Task objective ▸ Please count how many lines of the data below contain the string "element", with case counting, and give only that number.

Given information ▸
━━━━━━

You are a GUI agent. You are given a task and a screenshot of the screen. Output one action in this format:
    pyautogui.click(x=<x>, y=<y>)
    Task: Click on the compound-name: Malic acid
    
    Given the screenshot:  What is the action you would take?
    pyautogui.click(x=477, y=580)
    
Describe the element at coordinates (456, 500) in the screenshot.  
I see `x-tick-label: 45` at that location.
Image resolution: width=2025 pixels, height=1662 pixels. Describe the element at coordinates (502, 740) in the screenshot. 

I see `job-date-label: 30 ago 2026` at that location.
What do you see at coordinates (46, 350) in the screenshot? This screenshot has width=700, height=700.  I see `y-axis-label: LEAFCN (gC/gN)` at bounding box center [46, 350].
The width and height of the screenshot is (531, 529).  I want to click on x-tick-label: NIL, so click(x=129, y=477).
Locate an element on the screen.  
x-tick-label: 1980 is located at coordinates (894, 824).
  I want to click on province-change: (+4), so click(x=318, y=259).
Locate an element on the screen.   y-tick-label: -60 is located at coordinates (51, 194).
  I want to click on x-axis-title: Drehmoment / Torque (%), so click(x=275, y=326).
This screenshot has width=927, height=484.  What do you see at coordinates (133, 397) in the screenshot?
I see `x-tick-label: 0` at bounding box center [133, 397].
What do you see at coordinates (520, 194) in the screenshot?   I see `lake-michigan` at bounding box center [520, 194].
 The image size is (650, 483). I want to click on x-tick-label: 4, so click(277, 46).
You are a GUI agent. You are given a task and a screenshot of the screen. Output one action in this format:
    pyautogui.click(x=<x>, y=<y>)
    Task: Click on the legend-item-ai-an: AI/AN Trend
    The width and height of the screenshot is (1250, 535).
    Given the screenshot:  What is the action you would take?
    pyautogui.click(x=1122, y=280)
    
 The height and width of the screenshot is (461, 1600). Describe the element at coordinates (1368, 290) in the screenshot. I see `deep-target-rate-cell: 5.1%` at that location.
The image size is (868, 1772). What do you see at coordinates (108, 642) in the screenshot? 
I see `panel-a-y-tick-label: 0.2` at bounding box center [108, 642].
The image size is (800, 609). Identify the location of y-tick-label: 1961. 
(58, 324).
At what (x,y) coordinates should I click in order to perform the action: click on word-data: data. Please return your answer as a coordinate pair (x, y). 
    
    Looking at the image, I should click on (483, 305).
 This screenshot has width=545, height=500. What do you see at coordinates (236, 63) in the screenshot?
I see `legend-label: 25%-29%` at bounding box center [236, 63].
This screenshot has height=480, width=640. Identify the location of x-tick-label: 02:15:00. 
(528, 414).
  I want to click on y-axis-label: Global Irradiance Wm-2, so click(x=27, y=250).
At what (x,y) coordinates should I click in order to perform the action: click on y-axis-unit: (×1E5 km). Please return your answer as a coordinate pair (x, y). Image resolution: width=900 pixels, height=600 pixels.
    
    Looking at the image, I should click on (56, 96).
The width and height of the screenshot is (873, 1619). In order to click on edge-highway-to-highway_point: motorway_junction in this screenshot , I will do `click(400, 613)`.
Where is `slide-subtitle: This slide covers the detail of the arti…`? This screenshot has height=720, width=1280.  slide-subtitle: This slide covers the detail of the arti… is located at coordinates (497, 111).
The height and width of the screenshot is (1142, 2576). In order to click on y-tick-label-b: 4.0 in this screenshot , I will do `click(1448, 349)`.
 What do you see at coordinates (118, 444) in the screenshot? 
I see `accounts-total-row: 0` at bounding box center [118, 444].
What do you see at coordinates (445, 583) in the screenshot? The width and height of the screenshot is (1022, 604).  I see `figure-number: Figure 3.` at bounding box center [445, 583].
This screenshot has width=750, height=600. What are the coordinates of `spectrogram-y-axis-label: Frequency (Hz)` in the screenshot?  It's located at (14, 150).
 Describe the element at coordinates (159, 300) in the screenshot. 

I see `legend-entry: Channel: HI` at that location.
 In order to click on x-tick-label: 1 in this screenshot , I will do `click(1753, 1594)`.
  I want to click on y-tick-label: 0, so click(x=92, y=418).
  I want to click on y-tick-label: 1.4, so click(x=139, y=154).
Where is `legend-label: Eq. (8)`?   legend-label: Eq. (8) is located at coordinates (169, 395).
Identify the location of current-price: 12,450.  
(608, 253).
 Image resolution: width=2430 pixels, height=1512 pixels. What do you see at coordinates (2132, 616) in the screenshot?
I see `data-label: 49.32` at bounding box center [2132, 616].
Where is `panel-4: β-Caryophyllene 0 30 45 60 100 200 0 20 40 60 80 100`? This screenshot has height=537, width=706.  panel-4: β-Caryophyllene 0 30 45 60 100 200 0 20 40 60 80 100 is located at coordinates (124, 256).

━━━━━━

Solution to the problem ▸ 6